Preparing Children and Families for Transition

The transition to family care can be a complex process for children. Every child and family needs proper preparation to minimize trauma, maximize the experience of positive change, and increase placement success.

Regardless of the type of family placement, all children need to be prepared with special consideration of their age and capacity. Preparing children for placement should include adequate opportunities to explain the reason for the transition and to listen to children’s views, hopes, and hesitations. Even for a child who is looking forward to placement, there are aspects of adjustment and loss.

Families need time and resources to prepare for a child, and preparing a families for a child’s placement should involve parents, siblings, and others in the household. Families need to know about the child’s background and have a thorough understanding of the placement process and care plan, including identified support services and follow-up visits. They should have opportunities to ask questions and share information, and know whom to contact to share challenges, problems, questions, and success stories. If the family has never cared for children before or has not parented in a long time, additional training in parenting skills may be necessary, especially to care for children who have special physical, behavioral, or emotional needs.

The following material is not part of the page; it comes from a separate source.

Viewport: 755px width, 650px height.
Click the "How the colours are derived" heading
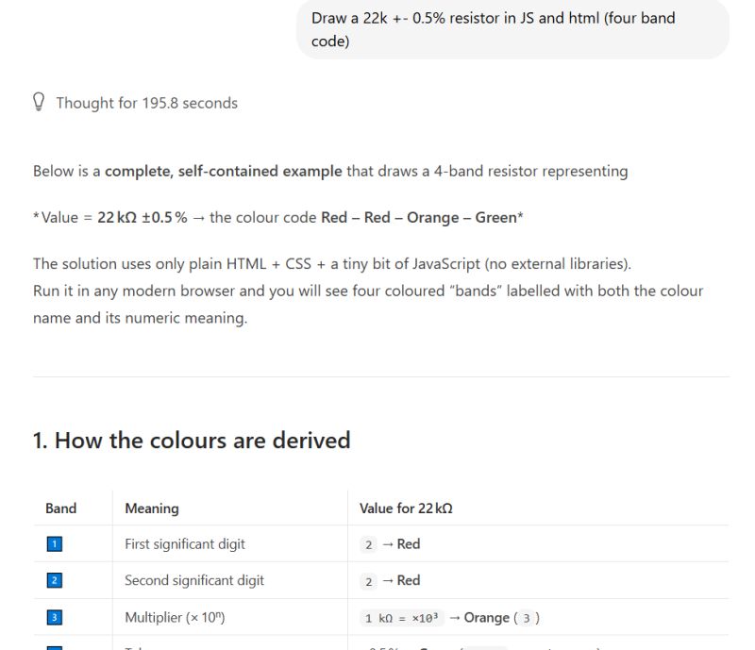(x=192, y=441)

Placement preparation may include family visits and supported reconnection, counseling and psychosocial support, provision of material support and linkage to basic services (e.g., income, employment, housing), and preparation for community integration (e.g., schooling, day care, rehabilitation services, health services).

Guidelines on Children’s Reintegration Includes guidance on stages of reintegration (both emergency and nonemergency contexts), case management process, working with family, post-reunification support and monitoring, and reintegration within the wider continuum of child protection. (Family for Every Child)

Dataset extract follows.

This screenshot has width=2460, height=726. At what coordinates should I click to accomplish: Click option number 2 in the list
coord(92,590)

Moving to My New Home: A Book to Help Children Get Ready to Move into their New Home Written for young children under age eight years, it explains to children what to expect during the time the institution is closing. (Lumos)

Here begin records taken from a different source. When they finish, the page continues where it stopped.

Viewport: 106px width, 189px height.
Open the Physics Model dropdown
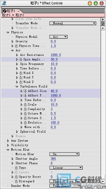pos(58,37)
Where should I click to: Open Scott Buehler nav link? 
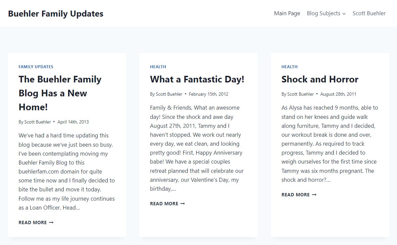pos(369,13)
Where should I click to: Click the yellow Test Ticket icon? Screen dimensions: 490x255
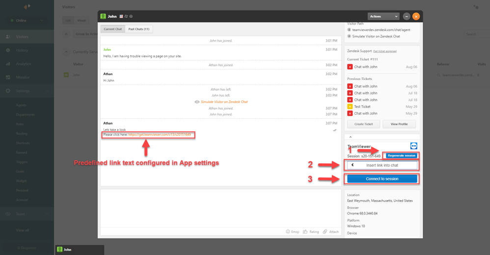350,106
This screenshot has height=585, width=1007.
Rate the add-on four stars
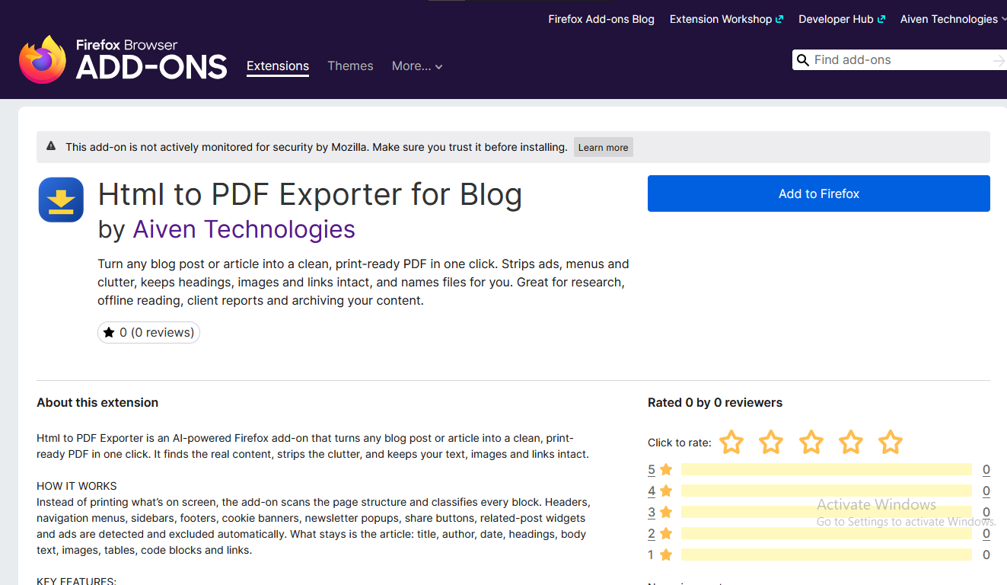(x=850, y=443)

Moving to My New Home: A Book for Children to Explain What Will Happen During the Time the Institution Is Closing Written for children and youth ages 8–16, it explains what to expect during the time the institution is closing. It is in an accessible language also to be used with children with intellectual disabilities. (Lumos)

Alternative Care in Emergencies Toolkit Provides tools and guidance designed to facilitate the process of planning and implementing interim care and related services for children separated from or unable to live with their families during an emergency. (Interagency Working Group on Unaccompanied and Separated Children)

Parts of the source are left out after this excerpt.